Thematically, the players adopt the role of shepherds coaxing their sheep from pasture to hill to forest, towards the lands that they ‘own’ with the intention of setting up end game scoring. The lands are split up into 5 different terrain types and each player is given a random, secret starting tile related to one of these terrains. Each player will therefore score $1 at end game for each sheep located in that terrain type.
Going round in order from the first player (the now famous sheep caresser), each shepherd spends three action points to move around the board, laying sheep-blocking fences as they go, luring sheep from one adjacent region to another and purchasing additional scoring tiles.
Anything else? Well, the mysterious ‘Black Sheep’ (worth two points at the end of the game) randomly travels around the board via dice roll, but that’s pretty much it rules-wise. So does very simple to understand equate to a simple game? Like the sheep in wolf’s clothing, there is depth in them thar flocks… (too many metaphors? OK, I’ll move on.)

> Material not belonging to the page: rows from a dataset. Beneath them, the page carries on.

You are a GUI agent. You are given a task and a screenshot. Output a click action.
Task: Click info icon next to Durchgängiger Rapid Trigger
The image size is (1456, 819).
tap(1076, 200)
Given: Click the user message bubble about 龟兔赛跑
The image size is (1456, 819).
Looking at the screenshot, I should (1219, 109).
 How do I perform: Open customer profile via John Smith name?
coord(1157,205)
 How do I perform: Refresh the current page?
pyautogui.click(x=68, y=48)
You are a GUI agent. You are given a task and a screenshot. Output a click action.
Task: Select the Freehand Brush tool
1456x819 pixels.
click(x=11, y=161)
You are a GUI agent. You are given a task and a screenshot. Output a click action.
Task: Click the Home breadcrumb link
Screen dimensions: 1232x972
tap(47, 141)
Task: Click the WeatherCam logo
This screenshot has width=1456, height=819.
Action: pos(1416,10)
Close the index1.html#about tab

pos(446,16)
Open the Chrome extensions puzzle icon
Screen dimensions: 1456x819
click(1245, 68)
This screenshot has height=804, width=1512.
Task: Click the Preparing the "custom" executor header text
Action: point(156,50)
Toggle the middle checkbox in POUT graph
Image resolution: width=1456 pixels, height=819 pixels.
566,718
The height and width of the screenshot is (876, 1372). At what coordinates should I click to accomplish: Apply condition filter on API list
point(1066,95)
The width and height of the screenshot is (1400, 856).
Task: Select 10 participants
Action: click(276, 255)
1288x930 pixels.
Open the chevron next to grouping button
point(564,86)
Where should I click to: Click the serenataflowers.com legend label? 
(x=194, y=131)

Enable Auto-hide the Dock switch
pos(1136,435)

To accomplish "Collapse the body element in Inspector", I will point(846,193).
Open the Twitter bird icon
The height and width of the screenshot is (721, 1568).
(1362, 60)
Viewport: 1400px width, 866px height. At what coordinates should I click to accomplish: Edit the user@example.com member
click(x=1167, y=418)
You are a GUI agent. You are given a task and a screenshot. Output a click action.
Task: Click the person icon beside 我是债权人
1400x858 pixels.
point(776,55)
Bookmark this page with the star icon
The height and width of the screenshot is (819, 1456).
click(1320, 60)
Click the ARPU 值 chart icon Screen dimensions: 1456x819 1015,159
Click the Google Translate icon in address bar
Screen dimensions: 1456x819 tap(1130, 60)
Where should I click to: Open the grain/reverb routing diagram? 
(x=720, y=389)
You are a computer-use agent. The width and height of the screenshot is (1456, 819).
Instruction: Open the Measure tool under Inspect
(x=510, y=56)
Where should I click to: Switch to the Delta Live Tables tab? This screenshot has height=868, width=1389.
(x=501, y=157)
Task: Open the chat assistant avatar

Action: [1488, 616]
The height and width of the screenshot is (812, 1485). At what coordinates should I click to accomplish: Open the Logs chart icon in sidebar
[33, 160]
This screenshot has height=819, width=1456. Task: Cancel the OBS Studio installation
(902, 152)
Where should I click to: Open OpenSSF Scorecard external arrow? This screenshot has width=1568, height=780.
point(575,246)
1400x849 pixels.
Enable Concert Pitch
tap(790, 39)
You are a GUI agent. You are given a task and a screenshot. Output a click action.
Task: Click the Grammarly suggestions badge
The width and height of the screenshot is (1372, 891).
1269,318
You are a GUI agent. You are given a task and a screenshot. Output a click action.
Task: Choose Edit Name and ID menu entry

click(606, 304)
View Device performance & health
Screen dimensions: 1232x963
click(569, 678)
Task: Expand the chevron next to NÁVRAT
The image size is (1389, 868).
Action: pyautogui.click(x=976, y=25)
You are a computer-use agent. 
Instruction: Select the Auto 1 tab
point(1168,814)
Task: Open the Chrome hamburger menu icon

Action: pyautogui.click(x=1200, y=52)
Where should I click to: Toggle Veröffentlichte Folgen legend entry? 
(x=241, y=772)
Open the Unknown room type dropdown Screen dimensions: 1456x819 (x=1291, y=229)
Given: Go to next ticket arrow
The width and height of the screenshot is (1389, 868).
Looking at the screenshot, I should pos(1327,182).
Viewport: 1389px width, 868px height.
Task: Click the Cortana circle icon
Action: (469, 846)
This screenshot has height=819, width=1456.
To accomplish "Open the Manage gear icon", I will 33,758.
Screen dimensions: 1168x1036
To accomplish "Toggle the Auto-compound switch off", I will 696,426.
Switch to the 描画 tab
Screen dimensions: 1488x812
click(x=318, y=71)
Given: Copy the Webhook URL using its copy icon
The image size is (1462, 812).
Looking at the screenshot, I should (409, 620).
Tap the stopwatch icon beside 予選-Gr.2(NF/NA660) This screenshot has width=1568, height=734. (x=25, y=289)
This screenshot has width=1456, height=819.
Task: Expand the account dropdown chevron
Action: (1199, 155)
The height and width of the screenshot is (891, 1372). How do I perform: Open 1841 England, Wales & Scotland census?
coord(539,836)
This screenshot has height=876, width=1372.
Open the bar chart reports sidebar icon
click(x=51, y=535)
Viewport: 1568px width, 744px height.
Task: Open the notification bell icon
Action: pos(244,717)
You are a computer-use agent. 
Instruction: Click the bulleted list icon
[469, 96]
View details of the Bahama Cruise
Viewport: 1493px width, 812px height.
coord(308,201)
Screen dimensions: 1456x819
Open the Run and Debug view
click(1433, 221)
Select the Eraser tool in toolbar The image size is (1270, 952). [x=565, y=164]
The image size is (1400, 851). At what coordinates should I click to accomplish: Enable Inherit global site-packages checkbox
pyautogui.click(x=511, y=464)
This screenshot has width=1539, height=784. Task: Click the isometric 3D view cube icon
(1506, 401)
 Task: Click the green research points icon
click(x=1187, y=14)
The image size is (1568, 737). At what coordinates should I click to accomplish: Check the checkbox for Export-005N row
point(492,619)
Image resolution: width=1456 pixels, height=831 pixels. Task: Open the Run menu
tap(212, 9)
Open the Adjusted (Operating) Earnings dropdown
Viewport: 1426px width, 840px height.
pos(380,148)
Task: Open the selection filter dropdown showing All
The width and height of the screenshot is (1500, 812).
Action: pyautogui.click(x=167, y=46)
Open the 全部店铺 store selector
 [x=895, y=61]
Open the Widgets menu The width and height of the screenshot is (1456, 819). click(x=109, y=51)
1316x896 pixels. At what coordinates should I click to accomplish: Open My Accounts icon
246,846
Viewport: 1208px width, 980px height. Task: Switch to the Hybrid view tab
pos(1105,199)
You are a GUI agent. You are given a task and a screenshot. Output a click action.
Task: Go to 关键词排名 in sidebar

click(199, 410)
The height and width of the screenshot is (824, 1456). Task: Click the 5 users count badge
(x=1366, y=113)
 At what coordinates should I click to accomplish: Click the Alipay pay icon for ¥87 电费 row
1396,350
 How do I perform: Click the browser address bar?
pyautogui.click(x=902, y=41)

Why is this game really cool? Well, firstly it’s very short. The stack of 20 fence tokens is a timer – so every Shepherd movement (of which there MUST be at least one per turn) counts down towards end-game. This heightens every move you make and allows players to control the pace of play. Should you push the end game? Am I in a winning position? Have I bleaten the competition? Also, as money (including starting money) means victory points, ewe have to make a judgement call every time you pay – either to buy a tile or move your shepherd. Is it worth it?
Components are great – chunky wooden sheep shuffling across the board give an instant overview of which region is doing baaticularly well. The brightly coloured board is also very clear and nicely designed.
Any negatives? Well, perhaps players who suffer from crippling analysis paralysis should be avoided as these seemingly simple decisions have broad ramifications – but that applies to most real life situations beyond sheep-herding board games. Sheepland will be travelling with me to all of my game nights over the next few months as a perfect filler title and it’s also something I would happily play three to four times in a row to explore different strategies.
This has flown somewhat under the radar since its release and the game deserves a big audience. Wool you enjoy it? I certainly think so.
PLEASE NOTE: Puns are the funniest form of comedy and anyone who disagrees is wrong.
Sheepland is a Cranio Creations production and was released in 2012. Designed by Simone Luciani and Daniele Tascini, between two and four players can get involved with games taking around thirty minutes. If you’re after a copy, expect to pay between £25 and £30.